▶ **What needs to be done**: The records below are to be reproduced word for word.

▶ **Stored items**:

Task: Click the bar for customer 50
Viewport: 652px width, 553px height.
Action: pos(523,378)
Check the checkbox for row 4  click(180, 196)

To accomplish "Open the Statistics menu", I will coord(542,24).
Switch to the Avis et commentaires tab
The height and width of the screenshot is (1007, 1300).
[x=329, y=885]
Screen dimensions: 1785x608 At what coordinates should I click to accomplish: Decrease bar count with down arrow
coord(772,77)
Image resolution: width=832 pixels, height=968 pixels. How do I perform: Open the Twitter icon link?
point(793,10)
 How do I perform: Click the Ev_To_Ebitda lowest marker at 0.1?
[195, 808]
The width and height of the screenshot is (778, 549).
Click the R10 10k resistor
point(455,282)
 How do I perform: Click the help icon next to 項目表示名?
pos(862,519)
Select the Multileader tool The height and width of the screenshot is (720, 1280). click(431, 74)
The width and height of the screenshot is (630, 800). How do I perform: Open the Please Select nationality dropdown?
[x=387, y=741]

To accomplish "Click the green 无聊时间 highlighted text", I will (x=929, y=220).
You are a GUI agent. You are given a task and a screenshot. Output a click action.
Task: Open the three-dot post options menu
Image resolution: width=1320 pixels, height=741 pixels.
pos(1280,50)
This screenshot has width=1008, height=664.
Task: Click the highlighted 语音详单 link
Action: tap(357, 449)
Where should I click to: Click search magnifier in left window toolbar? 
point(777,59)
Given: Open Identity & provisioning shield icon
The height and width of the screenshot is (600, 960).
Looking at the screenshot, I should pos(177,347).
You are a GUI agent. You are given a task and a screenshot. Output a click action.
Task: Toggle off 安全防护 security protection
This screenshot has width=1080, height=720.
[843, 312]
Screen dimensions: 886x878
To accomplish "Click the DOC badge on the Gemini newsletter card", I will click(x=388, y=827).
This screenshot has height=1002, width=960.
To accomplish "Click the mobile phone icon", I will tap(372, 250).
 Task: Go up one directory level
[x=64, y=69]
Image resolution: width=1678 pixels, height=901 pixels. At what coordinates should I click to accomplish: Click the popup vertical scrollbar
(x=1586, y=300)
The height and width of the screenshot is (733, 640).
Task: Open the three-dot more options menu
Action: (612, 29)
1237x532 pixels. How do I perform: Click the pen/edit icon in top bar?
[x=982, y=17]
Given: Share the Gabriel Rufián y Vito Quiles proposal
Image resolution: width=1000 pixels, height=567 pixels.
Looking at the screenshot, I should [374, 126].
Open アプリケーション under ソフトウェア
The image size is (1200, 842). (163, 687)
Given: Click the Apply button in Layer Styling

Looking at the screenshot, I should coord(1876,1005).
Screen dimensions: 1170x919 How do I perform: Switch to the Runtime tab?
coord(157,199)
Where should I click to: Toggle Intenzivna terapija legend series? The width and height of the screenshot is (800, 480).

▶ **Response to the exercise**:
Task: Click the bar for customer 50
Viewport: 652px width, 553px height.
Action: pos(523,378)
Check the checkbox for row 4  click(180, 196)

To accomplish "Open the Statistics menu", I will coord(542,24).
Switch to the Avis et commentaires tab
The height and width of the screenshot is (1007, 1300).
[x=329, y=885]
Screen dimensions: 1785x608 At what coordinates should I click to accomplish: Decrease bar count with down arrow
coord(772,77)
Image resolution: width=832 pixels, height=968 pixels. How do I perform: Open the Twitter icon link?
point(793,10)
 How do I perform: Click the Ev_To_Ebitda lowest marker at 0.1?
[195, 808]
The width and height of the screenshot is (778, 549).
Click the R10 10k resistor
point(455,282)
 How do I perform: Click the help icon next to 項目表示名?
pos(862,519)
Select the Multileader tool The height and width of the screenshot is (720, 1280). click(431, 74)
The width and height of the screenshot is (630, 800). How do I perform: Open the Please Select nationality dropdown?
[x=387, y=741]

To accomplish "Click the green 无聊时间 highlighted text", I will (x=929, y=220).
You are a GUI agent. You are given a task and a screenshot. Output a click action.
Task: Open the three-dot post options menu
Image resolution: width=1320 pixels, height=741 pixels.
pos(1280,50)
This screenshot has width=1008, height=664.
Task: Click the highlighted 语音详单 link
Action: tap(357, 449)
Where should I click to: Click search magnifier in left window toolbar? 
point(777,59)
Given: Open Identity & provisioning shield icon
The height and width of the screenshot is (600, 960).
Looking at the screenshot, I should pos(177,347).
You are a GUI agent. You are given a task and a screenshot. Output a click action.
Task: Toggle off 安全防护 security protection
This screenshot has width=1080, height=720.
[843, 312]
Screen dimensions: 886x878
To accomplish "Click the DOC badge on the Gemini newsletter card", I will click(x=388, y=827).
This screenshot has height=1002, width=960.
To accomplish "Click the mobile phone icon", I will tap(372, 250).
 Task: Go up one directory level
[x=64, y=69]
Image resolution: width=1678 pixels, height=901 pixels. At what coordinates should I click to accomplish: Click the popup vertical scrollbar
(x=1586, y=300)
The height and width of the screenshot is (733, 640).
Task: Open the three-dot more options menu
Action: (612, 29)
1237x532 pixels. How do I perform: Click the pen/edit icon in top bar?
[x=982, y=17]
Given: Share the Gabriel Rufián y Vito Quiles proposal
Image resolution: width=1000 pixels, height=567 pixels.
Looking at the screenshot, I should [374, 126].
Open アプリケーション under ソフトウェア
The image size is (1200, 842). (163, 687)
Given: Click the Apply button in Layer Styling

Looking at the screenshot, I should coord(1876,1005).
Screen dimensions: 1170x919 How do I perform: Switch to the Runtime tab?
coord(157,199)
Where should I click to: Toggle Intenzivna terapija legend series? The width and height of the screenshot is (800, 480).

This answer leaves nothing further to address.